>> START MATERIAL FOR THE TASK

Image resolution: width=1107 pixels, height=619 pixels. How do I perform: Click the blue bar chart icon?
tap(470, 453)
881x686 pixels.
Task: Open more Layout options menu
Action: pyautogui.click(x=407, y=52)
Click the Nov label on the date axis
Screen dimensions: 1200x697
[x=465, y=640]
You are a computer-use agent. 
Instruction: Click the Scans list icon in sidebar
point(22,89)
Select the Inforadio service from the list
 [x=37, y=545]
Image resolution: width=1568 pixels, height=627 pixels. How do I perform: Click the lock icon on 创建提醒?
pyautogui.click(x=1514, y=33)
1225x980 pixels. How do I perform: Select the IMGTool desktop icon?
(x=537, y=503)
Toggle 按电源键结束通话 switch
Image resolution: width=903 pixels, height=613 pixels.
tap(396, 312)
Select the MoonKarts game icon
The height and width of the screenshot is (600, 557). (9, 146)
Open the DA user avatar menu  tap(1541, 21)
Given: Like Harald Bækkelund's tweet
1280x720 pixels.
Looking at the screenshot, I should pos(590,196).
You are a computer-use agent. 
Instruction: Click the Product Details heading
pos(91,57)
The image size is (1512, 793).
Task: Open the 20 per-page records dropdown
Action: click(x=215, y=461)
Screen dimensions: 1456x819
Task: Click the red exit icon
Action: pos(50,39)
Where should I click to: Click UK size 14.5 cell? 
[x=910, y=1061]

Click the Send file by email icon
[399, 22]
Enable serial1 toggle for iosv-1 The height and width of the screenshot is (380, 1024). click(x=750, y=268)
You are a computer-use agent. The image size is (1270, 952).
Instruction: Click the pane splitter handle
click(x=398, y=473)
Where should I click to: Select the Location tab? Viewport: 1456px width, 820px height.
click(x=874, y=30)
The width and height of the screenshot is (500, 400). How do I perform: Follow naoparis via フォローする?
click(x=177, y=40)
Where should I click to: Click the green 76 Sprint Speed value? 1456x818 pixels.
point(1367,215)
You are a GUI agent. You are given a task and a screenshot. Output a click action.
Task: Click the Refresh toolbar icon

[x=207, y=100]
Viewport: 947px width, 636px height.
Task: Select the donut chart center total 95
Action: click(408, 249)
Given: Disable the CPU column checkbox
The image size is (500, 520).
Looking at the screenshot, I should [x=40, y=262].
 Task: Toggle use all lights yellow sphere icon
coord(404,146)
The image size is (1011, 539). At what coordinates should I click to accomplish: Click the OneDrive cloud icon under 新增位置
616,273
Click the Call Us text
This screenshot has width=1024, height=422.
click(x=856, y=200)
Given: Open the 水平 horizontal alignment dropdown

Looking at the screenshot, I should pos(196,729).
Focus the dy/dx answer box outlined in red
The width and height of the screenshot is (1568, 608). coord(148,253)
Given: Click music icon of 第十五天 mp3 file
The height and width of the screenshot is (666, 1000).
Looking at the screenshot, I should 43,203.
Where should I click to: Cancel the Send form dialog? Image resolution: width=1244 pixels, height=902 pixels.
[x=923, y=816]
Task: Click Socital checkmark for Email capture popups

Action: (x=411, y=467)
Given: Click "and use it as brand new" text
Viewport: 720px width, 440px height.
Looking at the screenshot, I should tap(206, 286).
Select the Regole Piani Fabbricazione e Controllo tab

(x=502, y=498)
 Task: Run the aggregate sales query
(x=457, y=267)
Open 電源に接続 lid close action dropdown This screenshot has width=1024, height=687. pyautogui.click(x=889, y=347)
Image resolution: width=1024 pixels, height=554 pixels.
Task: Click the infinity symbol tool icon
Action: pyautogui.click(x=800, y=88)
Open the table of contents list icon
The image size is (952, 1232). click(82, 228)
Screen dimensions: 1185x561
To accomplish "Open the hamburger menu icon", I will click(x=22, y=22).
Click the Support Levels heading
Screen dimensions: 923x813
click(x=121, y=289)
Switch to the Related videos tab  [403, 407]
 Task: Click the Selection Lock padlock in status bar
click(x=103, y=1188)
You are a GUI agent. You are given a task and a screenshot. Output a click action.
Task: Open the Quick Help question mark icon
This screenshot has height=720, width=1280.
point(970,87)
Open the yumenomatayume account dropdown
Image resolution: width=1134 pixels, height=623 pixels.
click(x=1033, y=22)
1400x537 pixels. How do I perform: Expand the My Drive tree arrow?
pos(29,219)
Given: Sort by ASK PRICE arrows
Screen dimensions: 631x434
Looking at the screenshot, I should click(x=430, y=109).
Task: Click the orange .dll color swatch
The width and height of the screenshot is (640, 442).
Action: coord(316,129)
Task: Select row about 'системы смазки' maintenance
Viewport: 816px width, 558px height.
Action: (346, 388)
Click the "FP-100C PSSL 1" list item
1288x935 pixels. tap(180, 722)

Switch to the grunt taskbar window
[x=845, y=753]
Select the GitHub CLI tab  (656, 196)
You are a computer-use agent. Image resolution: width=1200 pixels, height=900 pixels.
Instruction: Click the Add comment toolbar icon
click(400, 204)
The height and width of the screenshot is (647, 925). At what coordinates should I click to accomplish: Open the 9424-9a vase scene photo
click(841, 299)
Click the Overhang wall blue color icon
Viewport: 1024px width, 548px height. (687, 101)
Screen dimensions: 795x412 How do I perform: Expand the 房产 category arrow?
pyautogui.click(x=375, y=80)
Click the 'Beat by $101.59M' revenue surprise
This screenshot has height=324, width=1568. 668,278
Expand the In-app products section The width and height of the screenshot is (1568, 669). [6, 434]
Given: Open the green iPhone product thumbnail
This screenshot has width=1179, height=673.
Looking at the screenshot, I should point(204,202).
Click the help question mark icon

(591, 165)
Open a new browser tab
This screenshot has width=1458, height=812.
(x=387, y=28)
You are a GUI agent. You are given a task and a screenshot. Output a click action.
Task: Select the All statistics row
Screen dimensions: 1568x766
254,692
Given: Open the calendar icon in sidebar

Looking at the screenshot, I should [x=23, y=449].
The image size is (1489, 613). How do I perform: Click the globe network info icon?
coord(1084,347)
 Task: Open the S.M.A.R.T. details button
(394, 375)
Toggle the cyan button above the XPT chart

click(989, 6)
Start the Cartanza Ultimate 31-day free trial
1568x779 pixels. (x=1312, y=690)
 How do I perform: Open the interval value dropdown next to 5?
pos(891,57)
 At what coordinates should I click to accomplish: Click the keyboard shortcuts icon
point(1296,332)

>> END MATERIAL FOR THE TASK

▶ _YOUR GOAL_
Report every line of the listing above that contains the string "menu", copying each line in full. Case counts.

▶ _TASK ANSWER_
Task: Open more Layout options menu
Open the DA user avatar menu  tap(1541, 21)
To accomplish "Open the hamburger menu icon", I will click(x=22, y=22).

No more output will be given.